The forthcoming Debian stable release, wheezy will provide schroot 1.6.x. These development 1.5.x releases will lead up to the first stable 1.6.0 release:

1.5.2 (experimental)

• A new "custom" chroot type has been added (477937)

• Support translation of the documentation with po4a (588962)

• /etc/default/schroot supports ending sessions (625202)

• Services may be started and stopped inside the chroot on session creation and session ending (625205)

• Support for overlayfs (648450)

• Fix typo (653732)

• Update da translation (658544)

• Update de translation (659524)

• Update zh_CN translation (659967)

• Update pt translation (660040)

• Update fr translation (661514)

• Arbitrary options may now be set in a chroot definition (666274)

• Make command-line parsing errors nicer to read (666497)

• Update overview text of schroot(1) (670881)

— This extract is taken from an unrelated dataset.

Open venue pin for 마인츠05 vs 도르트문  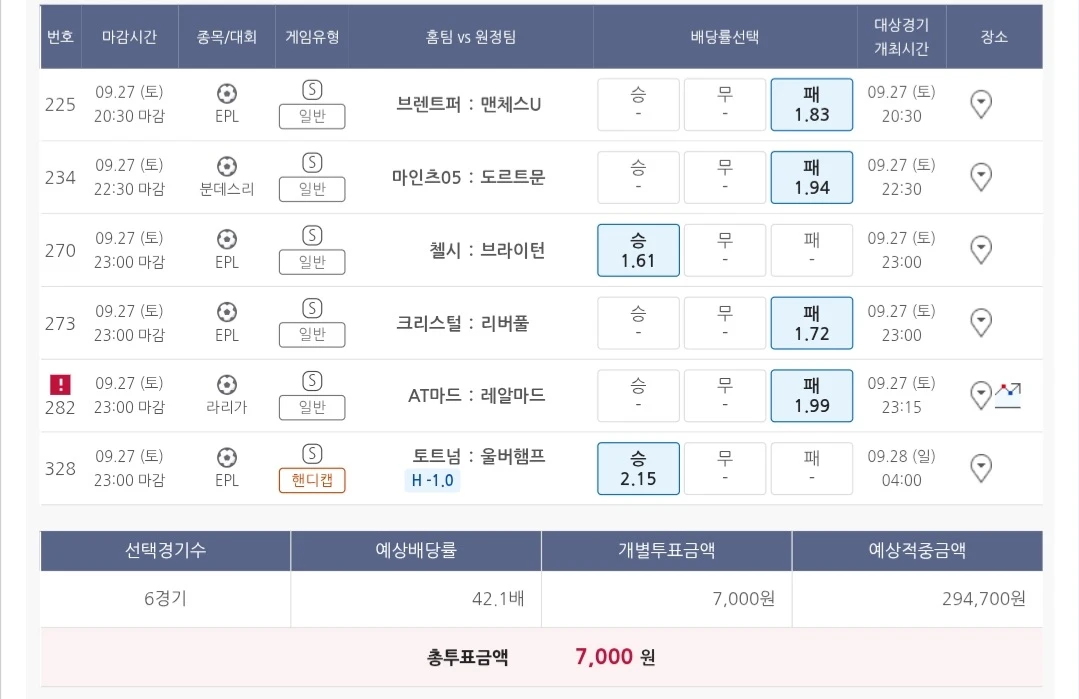(982, 177)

• 15killprocs kills processes under CHROOT_PATH rather than CHROOT_MOUNT_LOCATION (672113)

1.5.3 (unstable)

• QEMU linux-user support (604268)

• Change fallback shell handling (674040)

• Don't warn about non-existing groups (674041)

1.6.0 (unstable)

Final release.

• Provide documentation as po4a for translation
  • Needs comment from po4a upstream on srcdir/destdir issues
  • Needs installing in Makefile.
  • Pending translation update

• ssh-like -X option (599518)

  • Setup script to create .Xauthority for X11 users
  • Maybe only activate if desktop profile is in use
  • Convert example script into proper setup script
  • Pending changes requested from submitter in response to feedback about issues with patch

Wheezy+1

The next but one Debian stable release, wheezy+1 will provide schroot 1.8.x/2.0.x. These development releases will lead up to the first stable 1.8 or 2.0 release:

1.7.x

• Overwriting of nssdatabases in chroot (565613 and 557730)

  • General bug covering all nssdatabases
  • Changes within the chroot, e.g. package maintainer scripts adding/removing users and groups, are not preserved
  • Merge these two bugs
  • Solution: either add an option to disable updating (or clear database list), or do a partial update of just the changed records (complex)

• 20nssdatabases checks for file equivalence (586195)

  • Check if this is a genuine bug

• Support wildcards in users and groups (653491)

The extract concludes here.